:: Task to complete ::
Copy the records from the line with "Click the MicrosoftEdge.exe" to the line with "will [615, 300]." without any change.
____
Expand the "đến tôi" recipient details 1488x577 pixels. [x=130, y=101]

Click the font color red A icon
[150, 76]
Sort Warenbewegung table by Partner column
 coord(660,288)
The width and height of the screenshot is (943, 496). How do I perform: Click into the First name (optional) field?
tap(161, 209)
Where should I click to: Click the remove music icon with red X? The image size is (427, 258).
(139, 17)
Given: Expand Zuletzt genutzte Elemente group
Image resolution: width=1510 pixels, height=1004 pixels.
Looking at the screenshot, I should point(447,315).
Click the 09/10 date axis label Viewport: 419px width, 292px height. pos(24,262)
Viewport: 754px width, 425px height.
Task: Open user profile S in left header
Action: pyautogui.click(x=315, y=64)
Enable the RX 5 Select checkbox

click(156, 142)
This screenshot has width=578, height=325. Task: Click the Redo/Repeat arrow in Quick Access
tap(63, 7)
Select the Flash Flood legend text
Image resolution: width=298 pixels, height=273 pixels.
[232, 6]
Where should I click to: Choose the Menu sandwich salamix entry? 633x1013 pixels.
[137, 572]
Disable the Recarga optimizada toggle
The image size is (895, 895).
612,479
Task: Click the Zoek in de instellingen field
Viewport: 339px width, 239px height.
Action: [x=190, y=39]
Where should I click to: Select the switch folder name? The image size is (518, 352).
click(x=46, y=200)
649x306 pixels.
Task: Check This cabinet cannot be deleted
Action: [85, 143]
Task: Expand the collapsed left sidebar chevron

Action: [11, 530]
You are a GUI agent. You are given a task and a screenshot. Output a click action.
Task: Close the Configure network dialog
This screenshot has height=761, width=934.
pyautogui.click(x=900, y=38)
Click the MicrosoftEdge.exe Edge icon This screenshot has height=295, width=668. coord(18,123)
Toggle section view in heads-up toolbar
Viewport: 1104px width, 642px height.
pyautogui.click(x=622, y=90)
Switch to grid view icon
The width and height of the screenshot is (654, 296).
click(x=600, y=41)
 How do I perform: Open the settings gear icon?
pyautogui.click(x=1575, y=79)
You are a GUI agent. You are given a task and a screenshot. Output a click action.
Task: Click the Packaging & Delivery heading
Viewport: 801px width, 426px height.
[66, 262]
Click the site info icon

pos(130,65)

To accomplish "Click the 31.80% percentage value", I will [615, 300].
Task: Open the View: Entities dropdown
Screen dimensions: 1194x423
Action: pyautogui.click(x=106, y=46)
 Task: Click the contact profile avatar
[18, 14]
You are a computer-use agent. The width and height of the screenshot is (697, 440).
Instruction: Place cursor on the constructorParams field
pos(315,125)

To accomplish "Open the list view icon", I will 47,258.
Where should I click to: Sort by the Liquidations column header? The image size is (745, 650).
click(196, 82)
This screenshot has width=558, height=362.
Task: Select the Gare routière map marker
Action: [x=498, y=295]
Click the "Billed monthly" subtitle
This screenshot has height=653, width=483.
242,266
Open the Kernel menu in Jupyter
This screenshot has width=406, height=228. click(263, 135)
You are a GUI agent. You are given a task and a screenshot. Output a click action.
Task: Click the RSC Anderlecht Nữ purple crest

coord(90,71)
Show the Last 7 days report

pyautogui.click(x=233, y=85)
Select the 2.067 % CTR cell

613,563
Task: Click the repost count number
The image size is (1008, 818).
____
:: Written solution ::
Click the MicrosoftEdge.exe Edge icon This screenshot has height=295, width=668. coord(18,123)
Toggle section view in heads-up toolbar
Viewport: 1104px width, 642px height.
pyautogui.click(x=622, y=90)
Switch to grid view icon
The width and height of the screenshot is (654, 296).
click(x=600, y=41)
 How do I perform: Open the settings gear icon?
pyautogui.click(x=1575, y=79)
You are a GUI agent. You are given a task and a screenshot. Output a click action.
Task: Click the Packaging & Delivery heading
Viewport: 801px width, 426px height.
[66, 262]
Click the site info icon

pos(130,65)

To accomplish "Click the 31.80% percentage value", I will [615, 300].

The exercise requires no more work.